Opinion
May 11, 2000.
Order, Supreme Court, New York County (Stuart Cohen, J.H.O.), entered July 9, 1999, setting aside the jury verdict in favor of defendant, granting judgment to plaintiffs on the issue of liability and granting a new trial on the issue of damages, unanimously reversed, on the law, with costs, the verdict reinstated and the matter remanded for further proceedings.
Mitchell J. Winn, for plaintiffs-respondents.
Helen M. Benzie, for defendant-appellant.
NARDELLI, J.P., TOM, ELLERIN, LERNER, ANDRIAS, JJ.
Plaintiffs occupied a Long Island warehouse also rented by other tenants.
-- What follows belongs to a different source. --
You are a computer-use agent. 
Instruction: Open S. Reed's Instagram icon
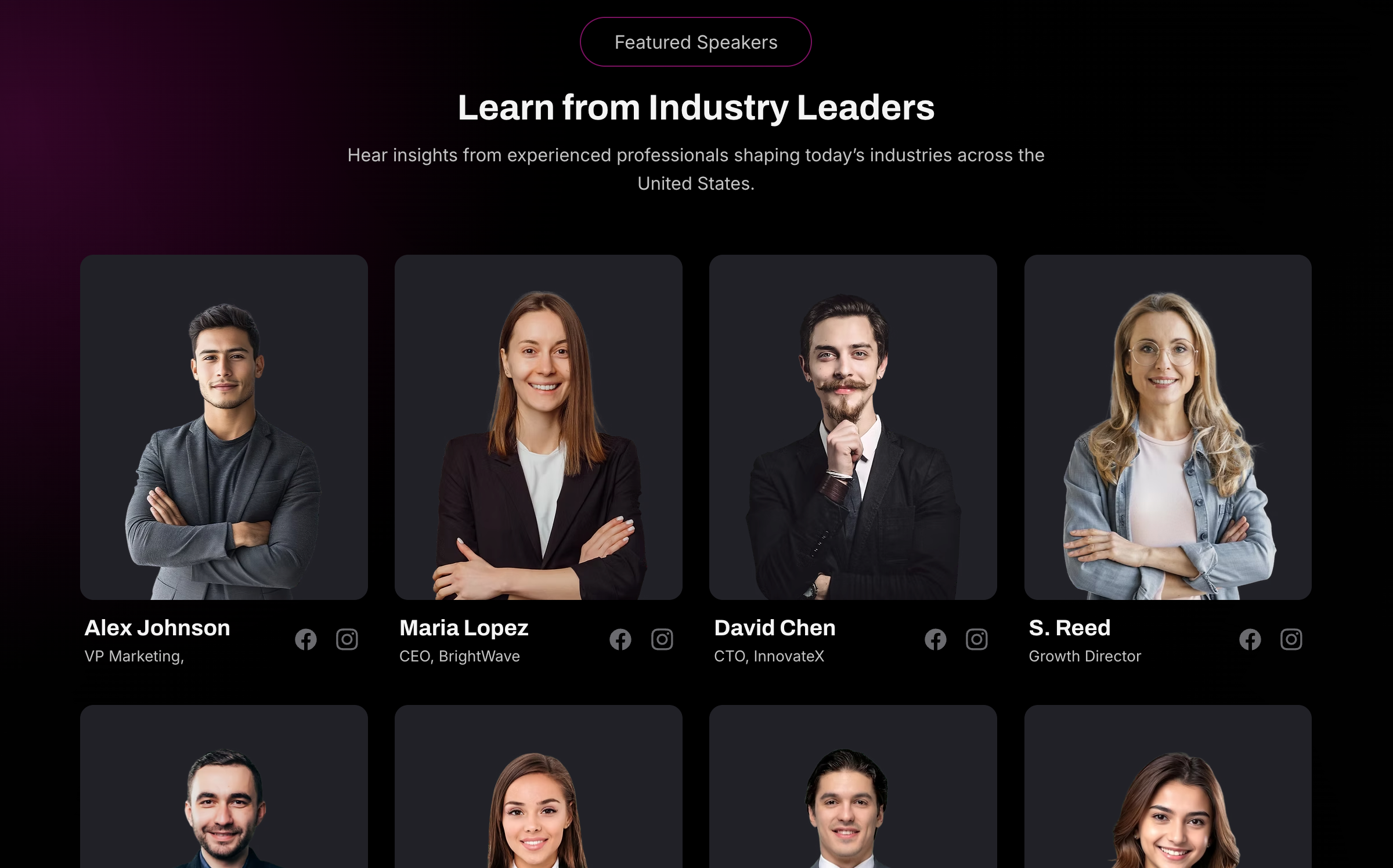tap(1291, 639)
The warehouse was surrounded by a chain-link fence 8 to 10 feet high, and plaintiffs' area was separated from other areas in the warehouse by a locked gate. On April 25, 1991, another tenant, The New York Times, reported a theft of computer equipment; the burglar entered the Times premises by breaking a plexiglass window, and pry marks were found by a rear door. The Times area was not connected to other areas of the building. A responding police officer, investigating other areas of the building, determined that he could not enter plaintiffs' locked area of the premises. Plaintiffs' principal, Eddy Halleck, appeared at the warehouse that morning. Halleck claimed to have noticed a significant amount of his own property missing, and that he had made a complaint to police, but that they did not take his report. A Times employee testified that he had observed Halleck arrive at work that morning and complain that goods were missing. Plaintiffs' manager testified that when he arrived at work, he noticed that goods that had been stacked along the fence were missing, but that there was no sign of a forced entry. Halleck concluded that these goods could have been removed by the warehouse's fork lift, located in the common area, by reaching over the fence, although he was inconsistent in his view of how far the fork lift could reach. Responding officers, though, testified that only the Times's burglary was reported, that goods remained stacked along plaintiffs' fence and that no fork lift was in sight.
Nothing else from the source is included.